Material for this task Start Marker

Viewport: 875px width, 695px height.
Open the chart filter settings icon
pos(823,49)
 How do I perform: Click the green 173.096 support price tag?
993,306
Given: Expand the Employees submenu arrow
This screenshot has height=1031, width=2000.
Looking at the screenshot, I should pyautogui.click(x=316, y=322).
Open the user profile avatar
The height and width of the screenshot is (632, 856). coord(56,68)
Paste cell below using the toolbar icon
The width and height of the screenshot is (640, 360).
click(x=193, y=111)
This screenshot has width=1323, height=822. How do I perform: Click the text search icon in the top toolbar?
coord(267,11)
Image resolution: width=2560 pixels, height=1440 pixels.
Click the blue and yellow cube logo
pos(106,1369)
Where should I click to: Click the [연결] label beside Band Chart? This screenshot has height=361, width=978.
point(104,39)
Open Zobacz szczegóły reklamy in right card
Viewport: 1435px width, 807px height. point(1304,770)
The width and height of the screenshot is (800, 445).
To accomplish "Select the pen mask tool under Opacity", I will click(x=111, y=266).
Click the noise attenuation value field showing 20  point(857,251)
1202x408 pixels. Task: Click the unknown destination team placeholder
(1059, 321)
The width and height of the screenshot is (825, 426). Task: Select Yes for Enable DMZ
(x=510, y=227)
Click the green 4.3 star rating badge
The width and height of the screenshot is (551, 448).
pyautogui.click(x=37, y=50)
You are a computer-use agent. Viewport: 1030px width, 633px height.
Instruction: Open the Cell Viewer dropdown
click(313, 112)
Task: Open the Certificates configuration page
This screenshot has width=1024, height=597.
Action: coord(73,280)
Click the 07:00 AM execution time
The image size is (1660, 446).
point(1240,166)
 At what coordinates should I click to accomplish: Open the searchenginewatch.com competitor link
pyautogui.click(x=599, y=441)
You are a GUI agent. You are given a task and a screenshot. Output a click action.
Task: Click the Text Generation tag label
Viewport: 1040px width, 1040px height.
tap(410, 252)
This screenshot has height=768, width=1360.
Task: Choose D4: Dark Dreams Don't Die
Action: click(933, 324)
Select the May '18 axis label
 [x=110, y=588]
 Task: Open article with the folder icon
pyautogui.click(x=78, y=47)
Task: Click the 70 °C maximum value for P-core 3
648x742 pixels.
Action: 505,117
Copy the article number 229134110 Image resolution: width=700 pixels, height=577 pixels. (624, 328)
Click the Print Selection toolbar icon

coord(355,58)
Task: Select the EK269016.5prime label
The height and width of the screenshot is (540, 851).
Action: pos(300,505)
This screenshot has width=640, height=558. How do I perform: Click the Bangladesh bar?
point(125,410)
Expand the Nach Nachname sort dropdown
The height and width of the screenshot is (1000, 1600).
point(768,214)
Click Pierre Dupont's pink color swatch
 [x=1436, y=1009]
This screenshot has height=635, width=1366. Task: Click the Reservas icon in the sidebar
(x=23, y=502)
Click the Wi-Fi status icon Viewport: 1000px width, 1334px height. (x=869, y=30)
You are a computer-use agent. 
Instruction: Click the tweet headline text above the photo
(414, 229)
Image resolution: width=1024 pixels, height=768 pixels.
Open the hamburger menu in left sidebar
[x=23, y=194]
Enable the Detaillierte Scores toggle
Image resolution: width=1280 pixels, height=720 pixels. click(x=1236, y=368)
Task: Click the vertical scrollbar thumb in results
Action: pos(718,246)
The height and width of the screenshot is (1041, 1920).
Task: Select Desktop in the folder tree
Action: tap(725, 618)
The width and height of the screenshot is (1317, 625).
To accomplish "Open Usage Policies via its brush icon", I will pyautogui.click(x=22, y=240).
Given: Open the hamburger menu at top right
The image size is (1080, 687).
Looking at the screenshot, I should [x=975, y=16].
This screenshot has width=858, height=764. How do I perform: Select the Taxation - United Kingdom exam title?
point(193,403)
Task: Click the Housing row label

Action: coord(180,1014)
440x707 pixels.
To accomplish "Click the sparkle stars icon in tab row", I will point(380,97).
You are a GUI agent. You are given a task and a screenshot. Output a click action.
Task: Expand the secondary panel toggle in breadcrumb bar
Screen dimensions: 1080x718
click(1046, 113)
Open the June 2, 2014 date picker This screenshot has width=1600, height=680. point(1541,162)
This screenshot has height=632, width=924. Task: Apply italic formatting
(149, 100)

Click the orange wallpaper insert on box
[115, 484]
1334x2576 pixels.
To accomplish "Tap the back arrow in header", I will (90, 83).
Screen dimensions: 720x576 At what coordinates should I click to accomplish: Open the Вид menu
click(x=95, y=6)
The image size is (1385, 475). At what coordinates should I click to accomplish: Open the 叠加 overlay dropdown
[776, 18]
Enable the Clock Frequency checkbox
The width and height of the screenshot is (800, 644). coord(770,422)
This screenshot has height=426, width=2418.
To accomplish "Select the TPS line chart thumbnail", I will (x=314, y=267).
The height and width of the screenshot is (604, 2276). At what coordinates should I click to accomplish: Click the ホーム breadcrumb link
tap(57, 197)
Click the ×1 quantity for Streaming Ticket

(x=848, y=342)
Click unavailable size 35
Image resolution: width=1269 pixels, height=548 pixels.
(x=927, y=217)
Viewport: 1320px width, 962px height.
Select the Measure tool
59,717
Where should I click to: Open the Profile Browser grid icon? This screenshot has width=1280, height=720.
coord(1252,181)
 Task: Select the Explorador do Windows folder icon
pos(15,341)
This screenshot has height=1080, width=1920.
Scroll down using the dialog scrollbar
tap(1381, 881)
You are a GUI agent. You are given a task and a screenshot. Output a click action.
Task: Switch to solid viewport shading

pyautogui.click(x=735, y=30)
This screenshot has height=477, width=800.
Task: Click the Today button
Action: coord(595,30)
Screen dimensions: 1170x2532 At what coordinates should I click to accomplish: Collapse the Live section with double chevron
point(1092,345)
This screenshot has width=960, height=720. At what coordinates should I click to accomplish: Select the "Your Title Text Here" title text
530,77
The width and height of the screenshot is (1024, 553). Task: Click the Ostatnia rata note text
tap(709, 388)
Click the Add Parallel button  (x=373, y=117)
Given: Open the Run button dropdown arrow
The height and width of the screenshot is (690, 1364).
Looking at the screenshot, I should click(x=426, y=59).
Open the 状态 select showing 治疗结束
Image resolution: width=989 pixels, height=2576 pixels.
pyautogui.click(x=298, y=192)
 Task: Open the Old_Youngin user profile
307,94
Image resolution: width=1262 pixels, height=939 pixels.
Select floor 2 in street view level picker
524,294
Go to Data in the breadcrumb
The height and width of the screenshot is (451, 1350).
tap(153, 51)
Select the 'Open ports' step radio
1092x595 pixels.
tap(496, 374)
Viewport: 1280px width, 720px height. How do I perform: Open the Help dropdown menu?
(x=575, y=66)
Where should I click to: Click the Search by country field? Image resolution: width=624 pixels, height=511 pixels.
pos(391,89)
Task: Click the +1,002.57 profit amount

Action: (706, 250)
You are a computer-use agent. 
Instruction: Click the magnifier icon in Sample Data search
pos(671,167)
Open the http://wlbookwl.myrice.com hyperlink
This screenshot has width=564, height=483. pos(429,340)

Material for this task End Marker

Give the data again, exactly as it appears above.

#### [Written solution]
Viewport: 875px width, 695px height.
Open the chart filter settings icon
pos(823,49)
 How do I perform: Click the green 173.096 support price tag?
993,306
Given: Expand the Employees submenu arrow
This screenshot has height=1031, width=2000.
Looking at the screenshot, I should pyautogui.click(x=316, y=322).
Open the user profile avatar
The height and width of the screenshot is (632, 856). coord(56,68)
Paste cell below using the toolbar icon
The width and height of the screenshot is (640, 360).
click(x=193, y=111)
This screenshot has width=1323, height=822. How do I perform: Click the text search icon in the top toolbar?
coord(267,11)
Image resolution: width=2560 pixels, height=1440 pixels.
Click the blue and yellow cube logo
pos(106,1369)
Where should I click to: Click the [연결] label beside Band Chart? This screenshot has height=361, width=978.
point(104,39)
Open Zobacz szczegóły reklamy in right card
Viewport: 1435px width, 807px height. point(1304,770)
The width and height of the screenshot is (800, 445).
To accomplish "Select the pen mask tool under Opacity", I will click(x=111, y=266).
Click the noise attenuation value field showing 20  point(857,251)
1202x408 pixels. Task: Click the unknown destination team placeholder
(1059, 321)
The width and height of the screenshot is (825, 426). Task: Select Yes for Enable DMZ
(x=510, y=227)
Click the green 4.3 star rating badge
The width and height of the screenshot is (551, 448).
pyautogui.click(x=37, y=50)
You are a computer-use agent. Viewport: 1030px width, 633px height.
Instruction: Open the Cell Viewer dropdown
click(313, 112)
Task: Open the Certificates configuration page
This screenshot has width=1024, height=597.
Action: coord(73,280)
Click the 07:00 AM execution time
The image size is (1660, 446).
point(1240,166)
 At what coordinates should I click to accomplish: Open the searchenginewatch.com competitor link
pyautogui.click(x=599, y=441)
You are a GUI agent. You are given a task and a screenshot. Output a click action.
Task: Click the Text Generation tag label
Viewport: 1040px width, 1040px height.
tap(410, 252)
This screenshot has height=768, width=1360.
Task: Choose D4: Dark Dreams Don't Die
Action: click(933, 324)
Select the May '18 axis label
 [x=110, y=588]
 Task: Open article with the folder icon
pyautogui.click(x=78, y=47)
Task: Click the 70 °C maximum value for P-core 3
648x742 pixels.
Action: 505,117
Copy the article number 229134110 Image resolution: width=700 pixels, height=577 pixels. (624, 328)
Click the Print Selection toolbar icon

coord(355,58)
Task: Select the EK269016.5prime label
The height and width of the screenshot is (540, 851).
Action: pos(300,505)
This screenshot has width=640, height=558. How do I perform: Click the Bangladesh bar?
point(125,410)
Expand the Nach Nachname sort dropdown
The height and width of the screenshot is (1000, 1600).
point(768,214)
Click Pierre Dupont's pink color swatch
 [x=1436, y=1009]
This screenshot has height=635, width=1366. Task: Click the Reservas icon in the sidebar
(x=23, y=502)
Click the Wi-Fi status icon Viewport: 1000px width, 1334px height. (x=869, y=30)
You are a computer-use agent. 
Instruction: Click the tweet headline text above the photo
(414, 229)
Image resolution: width=1024 pixels, height=768 pixels.
Open the hamburger menu in left sidebar
[x=23, y=194]
Enable the Detaillierte Scores toggle
Image resolution: width=1280 pixels, height=720 pixels. click(x=1236, y=368)
Task: Click the vertical scrollbar thumb in results
Action: pos(718,246)
The height and width of the screenshot is (1041, 1920).
Task: Select Desktop in the folder tree
Action: tap(725, 618)
The width and height of the screenshot is (1317, 625).
To accomplish "Open Usage Policies via its brush icon", I will pyautogui.click(x=22, y=240).
Given: Open the hamburger menu at top right
The image size is (1080, 687).
Looking at the screenshot, I should [x=975, y=16].
This screenshot has width=858, height=764. How do I perform: Select the Taxation - United Kingdom exam title?
point(193,403)
Task: Click the Housing row label

Action: coord(180,1014)
440x707 pixels.
To accomplish "Click the sparkle stars icon in tab row", I will point(380,97).
You are a GUI agent. You are given a task and a screenshot. Output a click action.
Task: Expand the secondary panel toggle in breadcrumb bar
Screen dimensions: 1080x718
click(1046, 113)
Open the June 2, 2014 date picker This screenshot has width=1600, height=680. point(1541,162)
This screenshot has height=632, width=924. Task: Apply italic formatting
(149, 100)

Click the orange wallpaper insert on box
[115, 484]
1334x2576 pixels.
To accomplish "Tap the back arrow in header", I will (90, 83).
Screen dimensions: 720x576 At what coordinates should I click to accomplish: Open the Вид menu
click(x=95, y=6)
The image size is (1385, 475). At what coordinates should I click to accomplish: Open the 叠加 overlay dropdown
[776, 18]
Enable the Clock Frequency checkbox
The width and height of the screenshot is (800, 644). coord(770,422)
This screenshot has height=426, width=2418.
To accomplish "Select the TPS line chart thumbnail", I will (x=314, y=267).
The height and width of the screenshot is (604, 2276). At what coordinates should I click to accomplish: Click the ホーム breadcrumb link
tap(57, 197)
Click the ×1 quantity for Streaming Ticket

(x=848, y=342)
Click unavailable size 35
Image resolution: width=1269 pixels, height=548 pixels.
(x=927, y=217)
Viewport: 1320px width, 962px height.
Select the Measure tool
59,717
Where should I click to: Open the Profile Browser grid icon? This screenshot has width=1280, height=720.
coord(1252,181)
 Task: Select the Explorador do Windows folder icon
pos(15,341)
This screenshot has height=1080, width=1920.
Scroll down using the dialog scrollbar
tap(1381, 881)
You are a GUI agent. You are given a task and a screenshot. Output a click action.
Task: Switch to solid viewport shading

pyautogui.click(x=735, y=30)
This screenshot has height=477, width=800.
Task: Click the Today button
Action: coord(595,30)
Screen dimensions: 1170x2532 At what coordinates should I click to accomplish: Collapse the Live section with double chevron
point(1092,345)
This screenshot has width=960, height=720. At what coordinates should I click to accomplish: Select the "Your Title Text Here" title text
530,77
The width and height of the screenshot is (1024, 553). Task: Click the Ostatnia rata note text
tap(709, 388)
Click the Add Parallel button  (x=373, y=117)
Given: Open the Run button dropdown arrow
The height and width of the screenshot is (690, 1364).
Looking at the screenshot, I should click(x=426, y=59).
Open the 状态 select showing 治疗结束
Image resolution: width=989 pixels, height=2576 pixels.
pyautogui.click(x=298, y=192)
 Task: Open the Old_Youngin user profile
307,94
Image resolution: width=1262 pixels, height=939 pixels.
Select floor 2 in street view level picker
524,294
Go to Data in the breadcrumb
The height and width of the screenshot is (451, 1350).
tap(153, 51)
Select the 'Open ports' step radio
1092x595 pixels.
tap(496, 374)
Viewport: 1280px width, 720px height. How do I perform: Open the Help dropdown menu?
(x=575, y=66)
Where should I click to: Click the Search by country field? Image resolution: width=624 pixels, height=511 pixels.
pos(391,89)
Task: Click the +1,002.57 profit amount

Action: (706, 250)
You are a computer-use agent. 
Instruction: Click the magnifier icon in Sample Data search
pos(671,167)
Open the http://wlbookwl.myrice.com hyperlink
This screenshot has width=564, height=483. pos(429,340)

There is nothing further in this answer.